The animating existential question for really anyone under 40 today is how to create change. Do you reinvent things from within? Or do you ignore the system and do something totally your own? Anonymous Club and the HBA universe seem to suggest that Oliver believes the latter, but he is careful not to divorce himself from the fashion system per se. “I love being a designer,” he said. But even now, though New York’s fashion scene has changed since Hood By Air exploded into the world, “everything that is in opposition to that certain conversation is seen as underground. I still don’t get that term. It’s really a frustrating thing. Is it ‘young designer’? Is it ‘underdeveloped’? Like, what are we saying here? You know, to me, even when we were at our largest points of success and were selling at 250 windows, we were still having this conversation.”

“And it really was a deterrent for me,” he continued, “and trying to figure out this Anonymous Club conversation, I was like, Well, if you’re gonna consistently call these things–maybe they’re emerging ideas, maybe they ‘re whatever–but they don’t need to be put into your conversation of underground or I’ll think about it. It’s showing. It’s prevalent. It’s happening.”
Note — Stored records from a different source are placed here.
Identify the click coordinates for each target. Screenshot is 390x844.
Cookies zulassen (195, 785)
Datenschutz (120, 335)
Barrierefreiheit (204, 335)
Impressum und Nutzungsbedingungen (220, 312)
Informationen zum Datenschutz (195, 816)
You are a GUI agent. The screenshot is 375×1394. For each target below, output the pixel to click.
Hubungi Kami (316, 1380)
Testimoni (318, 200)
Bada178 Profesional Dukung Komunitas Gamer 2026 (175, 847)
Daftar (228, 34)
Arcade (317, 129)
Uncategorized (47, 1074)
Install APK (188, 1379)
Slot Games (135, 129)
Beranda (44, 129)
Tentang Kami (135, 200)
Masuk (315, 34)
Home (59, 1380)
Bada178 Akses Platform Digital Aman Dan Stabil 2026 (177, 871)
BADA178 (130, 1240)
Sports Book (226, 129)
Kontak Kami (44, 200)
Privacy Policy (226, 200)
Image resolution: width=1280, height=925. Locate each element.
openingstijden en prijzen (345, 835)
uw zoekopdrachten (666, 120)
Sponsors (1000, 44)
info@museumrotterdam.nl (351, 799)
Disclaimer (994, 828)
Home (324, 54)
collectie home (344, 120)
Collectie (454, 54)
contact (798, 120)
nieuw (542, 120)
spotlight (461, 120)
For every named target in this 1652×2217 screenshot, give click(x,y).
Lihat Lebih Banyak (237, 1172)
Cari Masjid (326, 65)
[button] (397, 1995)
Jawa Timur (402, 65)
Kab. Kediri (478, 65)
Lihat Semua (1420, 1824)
It all sounds a little abstract, I know, but that’s sort of the point. He sees contemporary fashion as being domination by a big and necessary conversation about reparations—about what Black and queer designers and creatives are owed and what the system has denied to them in the past. It was happening when HBA first existed, but on a smaller scale. “And now,” he said, “I think that it’s more that fashion on a whole is teaching itself how to interact with those things. I think that’s great. But I still like to explore even outside of the grounds that are being held right now.”

In other words, I suggested, if you have to converse too much with the mainstream, then you don’t have the time or energy to really push boundaries and innovate and go wild in the way you want. “Because you’re talking way more than being cool,” he said.

Many New Yorkers, even young ones, probably have a certain memory of Oliver’s world as brash and aggressive and unsettling. But it’s a real pleasure to recall, in conversation with him, what a fashion-phile he is. He lives and breathes it, and thinks with a thrilling originality about the purpose and drama of the fashion show. His universe, especially as he is presenting it now through Anonymous Club, is its own beacon of insiderness. It’s a titillating throwing of shade at the humdrum concept of inclusivity. Already, and even without producing regular collections, he has become to contemporary New York what Yves Saint Laurent’s crew of socialities and wannabe artists was to 1970s Paris: exclusive, sensational, enviable. The difference is that even in Saint Laurent’s most celebrated period, his collections were nostalgic, romantic romps through the clothes of previous eras. Oliver has an enthralling commitment to total newness, to the bizarre, to alien.